Avvertiamo questa esigenza tanto più in questo tempo in cui dobbiamo astenerci dagli abbracci o per lo meno concederceli con grande parsimonia. La vita non ha bisogno soltanto di essere capita e nemmeno soltanto di essere cambiata, ma la vita ha bisogno di essere abbracciata: di essere abbracciata quando è bella e anche quando è brutta. Anzi, quando è brutta, faticosa, piagata, quando è dimenticata e abbandonata, ha ancora più bisogno di essere abbracciata.
Non basta il nostro abbraccio, che pure è così caro: la vita ha bisogno dell’abbraccio di Dio. L’immagine del bambino che nasce a Betlemme è frequentemente un’immagine a braccia aperte, quasi che proprio lui rappresenti l’abbraccio di Dio.
Noi cristiani crediamo proprio questo: che Gesù è l’abbraccio di Dio ad una umanità che si presenta davanti a lui in tutte le sue contraddizioni, nelle sue vette meravigliose e nei suoi abissi più oscuri.
Dio abbraccia questa nostra vita e la abbraccia attraverso la vicenda di suo figlio che nasce per noi, che vive per noi, che muore per noi, che risorge per noi.
La fede è la disponibilità a lasciare che Dio abbracci la nostra vita. La testimonianza che noi cristiani possiamo dare ogni giorno, cominciando dalle nostre famiglie, è che questo abbraccio di Dio iniziato con Gesù continua nella storia attraverso coloro che credono in lui e si sono lasciati abbracciare.
Qualcuno può sorridere, qualcun altro può irrigidirsi, ma ogni smentita non ci paralizza perché l’abbraccio di Dio comprende la luce ma anche il buio, come questa notte, come quella notte.
Il bambino, Maria sua madre, Giuseppe, in quella notte abitata dal canto degli angeli – “Gloria a Dio nell’alto dei cieli e pace in terra agli uomini che Dio ama – ci stanno dicendo: “Non abbiate paura!”. Il male è in agguato e c’è sempre il rischio che ci rovini la vita, ma c’è un rischio più grande, c’è un rischio infinitamente più forte del male ed è il rischio di amare. È il rischio che corre Dio. Noi celebriamo la nascita di Gesù che rappresenta il rischio di Dio e il rischio di Dio è amare. È il rischio a cui è esposto ogni donna e ogni uomo sulla faccia della terra.

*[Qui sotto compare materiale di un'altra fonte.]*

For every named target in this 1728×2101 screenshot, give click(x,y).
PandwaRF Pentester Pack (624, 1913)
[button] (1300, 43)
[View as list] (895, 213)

Se non corriamo questo rischio, l’oscurità e il male non rimarranno rischio ma diventeranno realtà. Se il male non ci soffoca e non ci schiaccia è perché qualcuno – e forse anche noi – corre ogni giorno il rischio dell’amore. Così come ha rischiato Dio.
Noi stasera ci lasciamo interrogare dallo sguardo di Gesù bambino. Lo sguardo di un bambino è sempre capace di interrogare anche lo sguardo più opaco, più indifferente, più gelido di un adulto. Lasciamoci interrogare sulla nostra fede, su cosa significa per noi credere in Dio e in un Dio che si manifesta in Gesù Cristo.
Il buio ci provoca a vagliare l’affidabilità della luce del Vangelo e della nostra fede in Gesù Cristo.
Qualche settimana fa ho ascoltato il monologo di un comico molto conosciuto che mi ha sorpreso. Ha dedicato un monologo all’anima: c’era da ridere, ma anche da piangere di commozione. E ha finito con una preghiera rivolta a Dio, le cui ultime parole sono state: “Dio ti ringrazio perché mi hai estratto dal nulla”. Nell’essere venuti alla vita c’è qualcosa di più sorprendente e definitivo che nell’essere destinati a morire.
Noi stasera siamo messi nella condizione di meravigliarci di Dio, la sorgente della vita che viene alla vita, alla nostra vita per donarci la sua vita. Ed è aprendo il cuore a questa meraviglia che noi possiamo veramente vivere un buon Natale.